▶ Fragment uit document:
***
De Midden-Amerikaanse kalender

Het eerste, en lange tijd het enige, dat van het schrift van de Maya’s werd ontcijferd was hun kalender. In de tempelsteden van de Maya’s vonden de archeologen naast de imposante piramiden ook platte rechtopstaande gedenkstenen, die bedekt waren met inscripties. Deze stèle’s waren opgericht wanneer op de resten van de oude tempel een nieuwe tempel werd gebouwd. De stèle’s bevatten onder meer de datum van oprichting, vaak genoteerd volgens drie verschillende kalenders, waarvan er één terugrekende tot 3114 voor Christus.
***
▶ Overzicht van gegevens:
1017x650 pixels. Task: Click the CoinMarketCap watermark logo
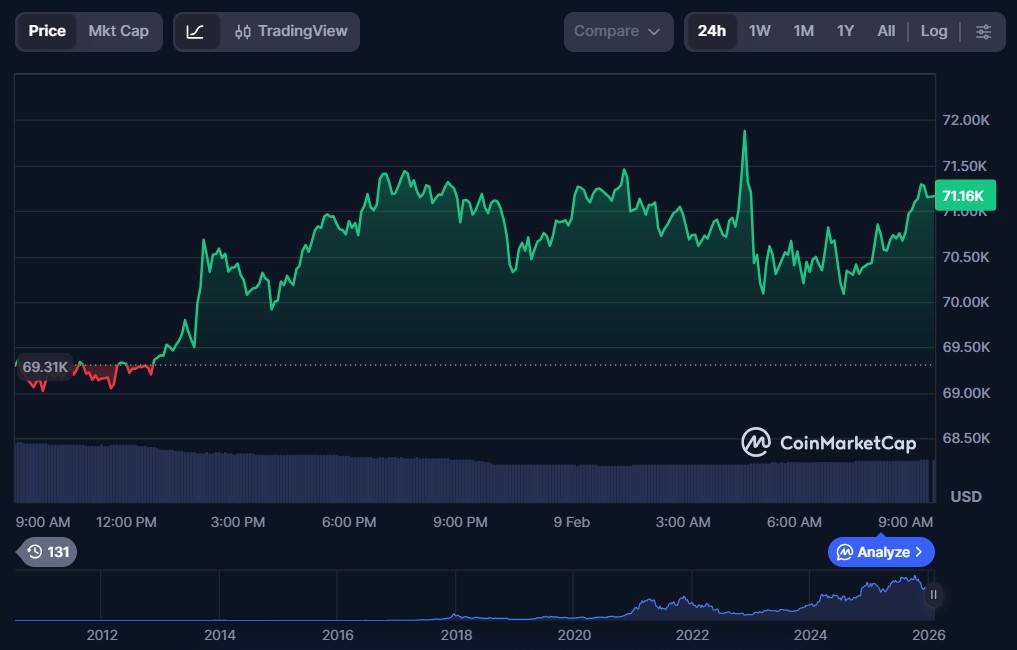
***
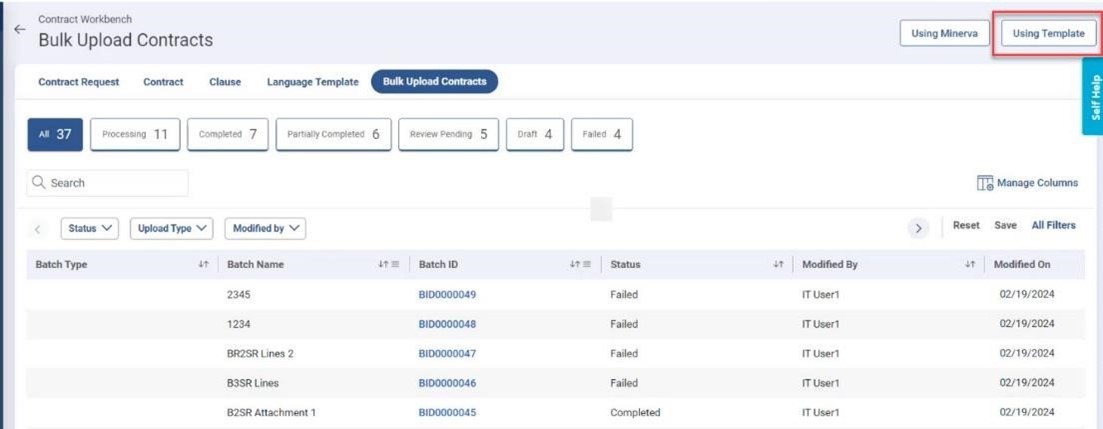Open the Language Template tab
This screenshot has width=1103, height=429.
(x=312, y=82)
***
▶ Maak het volgende:
A. Beantwoord de volgende vragen over de tekst over de Midden-Amerikaanse kalender:
(i) Welk onderdeel van het schrift van de Maya's werd als eerste ontcijferd?
(ii) Wanneer werden de stèle's opgericht?
(iii) Tot welk jaar rekende een van de kalenders terug?
B. Neem uit de tekst over de Midden-Amerikaanse kalender letterlijk over wat er staat tussen "Het eerste, en" en "3114 voor Christus.", beide inbegrepen.

▶ Antwoorden per opdracht:
A.
(i) Hun kalender.
(ii) Wanneer op de resten van de oude tempel een nieuwe tempel werd gebouwd.
(iii) Tot 3114 voor Christus.

B.
Het eerste, en lange tijd het enige, dat van het schrift van de Maya’s werd ontcijferd was hun kalender. In de tempelsteden van de Maya’s vonden de archeologen naast de imposante piramiden ook platte rechtopstaande gedenkstenen, die bedekt waren met inscripties. Deze stèle’s waren opgericht wanneer op de resten van de oude tempel een nieuwe tempel werd gebouwd. De stèle’s bevatten onder meer de datum van oprichting, vaak genoteerd volgens drie verschillende kalenders, waarvan er één terugrekende tot 3114 voor Christus.